Extrait du texte ▸
______________________________
Forte présence des livres américains traduits en littérature pour la jeunesse

 

La troisième table ronde était consacrée aux échanges internationaux dans les secteurs de la fiction et de la petite enfance. Hélène Wadowski et Céline Vial de Flammarion Jeunesse et Erin Clarke de Alfred A. Knopf Books for Young Readers ont tout d’abord discuté des tendances respectives de la littérature jeunesse.
______________________________
Lignes de données ▸
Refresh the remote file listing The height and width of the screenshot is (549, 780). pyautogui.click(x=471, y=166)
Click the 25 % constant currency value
______________________________
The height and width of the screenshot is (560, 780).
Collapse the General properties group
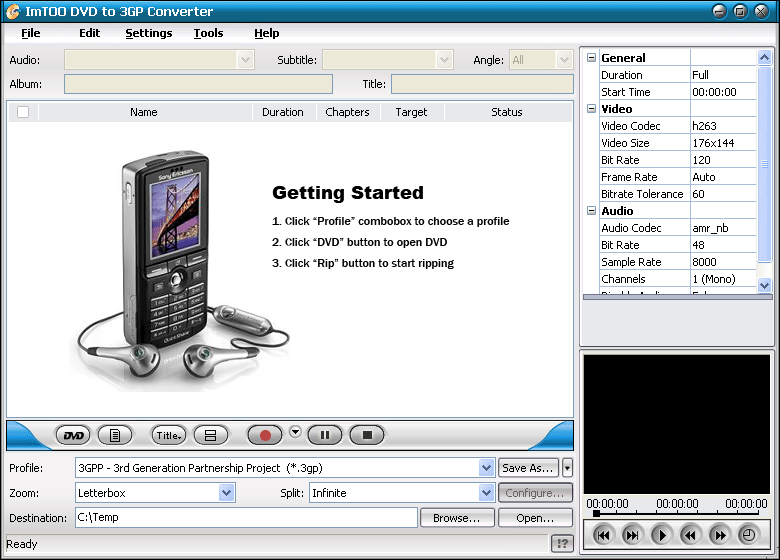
______________________________
Détails du problème ▸ Rédigez la suite de l'extrait sur la littérature pour la jeunesse à partir de l'endroit où il s'arrête. La liste forme un document à part, indépendant de l'extrait.

Réponse au problème ▸
Des deux côtés de l’Atlantique, l’aventure, l’humour et la fantasy rencontrent toujours le même succès auprès des jeunes lecteurs, toutes tranches d’âge confondues. La majorité des romans et séries à succès en France étant des traductions d’auteurs anglo-saxons, il n’est pas surprenant que nous nous partagions les mêmes best-sellers : Diary of a Wimpy Kid (Journal d’un dégonflé, publié au Seuil Jeunesse) ; The Isle of the Lost (L’île de l’oubli, Hachette Jeunesse) ; Looking for Alaska (Qui es-tu Alaska ?, Gallimard Jeunesse) ; Magic Tree House (La cabane magique, Bayard)… Erin Clarke a, elle, évoqué quelques obstacles à la traduction de romans jeunesse français vers les États-Unis : le manque de lecteurs francophones dans les maisons d’édition ou, encore, la difficulté pour un éditeur américain de faire venir des auteurs français pouvant faire la promotion de leurs ouvrages – notamment dans les écoles (pour des questions de coût ou de pratique de la langue).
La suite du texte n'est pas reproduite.